Gubernur Dedi menambahkan bahwa kolaborasi lintas sektor telah dimulai. Ia menginstruksikan Bupati untuk memperkuat sinergi antara pemerintah daerah, lembaga swadaya masyarakat, dan komunitas petani dalam mengatasi masalah banjir dan degradasi hutan.
Strategi Diversifikasi Pertanian dan Penanaman Tanaman Perkebunan
Sebagai bagian dari strategi ketahanan pangan, Dedi Mulyadi mengusulkan peralihan pekerjaan bagi para pekerja harian dari sektor konstruksi ke sektor pertanian perkebunan. “Termasuk mengalihkan profesi pekerjaan yang tadinya kuli buruh menanam sayur menjadi buruh menanam teh dan menanam kopi, serta tanaman keras lainnya,” jelasnya. Program ini tidak hanya bertujuan meningkatkan pendapatan, tetapi juga memperbaiki fungsi ekologi daerah yang selama ini didominasi oleh lahan pertanian intensif.
Beberapa langkah konkret yang telah diimplementasikan meliputi:
- Penyuluhan teknik pertanian berkelanjutan kepada petani di Dayeuhkolot dan sekitarnya.
- Penyediaan bibit sayur, kopi, dan teh yang tahan terhadap kondisi tanah dan iklim lokal.
- Pembentukan koperasi pertanian untuk memfasilitasi pemasaran hasil panen secara langsung ke pasar kota.
Gubernur menegaskan bahwa perubahan ini harus meningkatkan pendapatan petani, bukan menguranginya. “Mereka tetap tidak boleh kehilangan penghasilannya, bahkan harus bertambah,” tegas Dedi.
Isu Lingkungan Lainnya: Sampah dan Infrastruktur
Selain banjir, Kabupaten Bandung menghadapi tantangan lain seperti penumpukan sampah. Data terbaru menunjukkan produksi sampah mencapai sekitar 1.800 ton per hari. Pemerintah daerah telah mengoptimalkan fasilitas TPST, mengimplementasikan program zero waste, dan mengembangkan RDF (Refuse Derived Fuel) untuk mengubah sampah menjadi energi.

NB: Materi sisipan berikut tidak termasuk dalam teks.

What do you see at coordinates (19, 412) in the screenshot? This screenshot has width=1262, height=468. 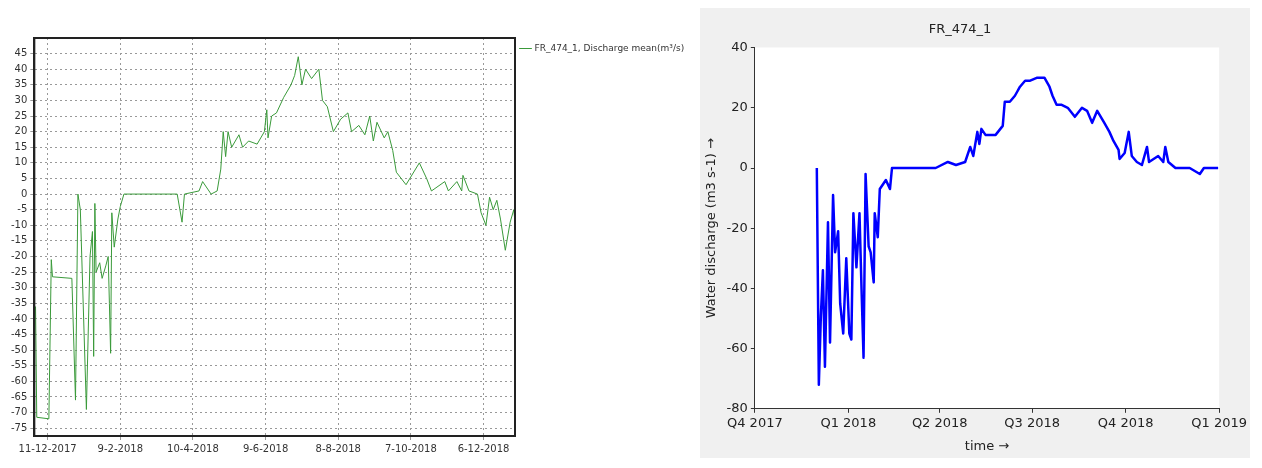 I see `y-tick-label: -70` at bounding box center [19, 412].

Inisiatif ini diharapkan dapat mengurangi beban pada Tempat Pembuangan Sementara (TPS) serta mengurangi potensi pencemaran yang dapat memperparah risiko banjir di daerah aliran sungai.

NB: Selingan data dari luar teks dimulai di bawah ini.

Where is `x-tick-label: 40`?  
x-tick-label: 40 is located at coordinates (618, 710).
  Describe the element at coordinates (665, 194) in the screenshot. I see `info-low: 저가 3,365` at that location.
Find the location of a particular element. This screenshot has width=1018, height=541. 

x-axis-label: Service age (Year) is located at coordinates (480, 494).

Harapan dan Langkah Kedepan
Gubernur Dedi Mulyadi menutup kunjungannya dengan harapan bahwa sinergi antara pemerintah, masyarakat, dan sektor swasta akan menghasilkan solusi jangka panjang. Ia menekankan pentingnya kesadaran kolektif dalam menjaga hutan, mengelola air, dan memajukan pertanian berkelanjutan.
Dengan upaya terkoordinasi, diharapkan Dayeuhkolot dan kecamatan sekitarnya dapat mengurangi frekuensi dan dampak banjir, meningkatkan kesejahteraan petani, serta melestarikan nilai‑nilai alam yang menjadi identitas wilayah Bandung Selatan.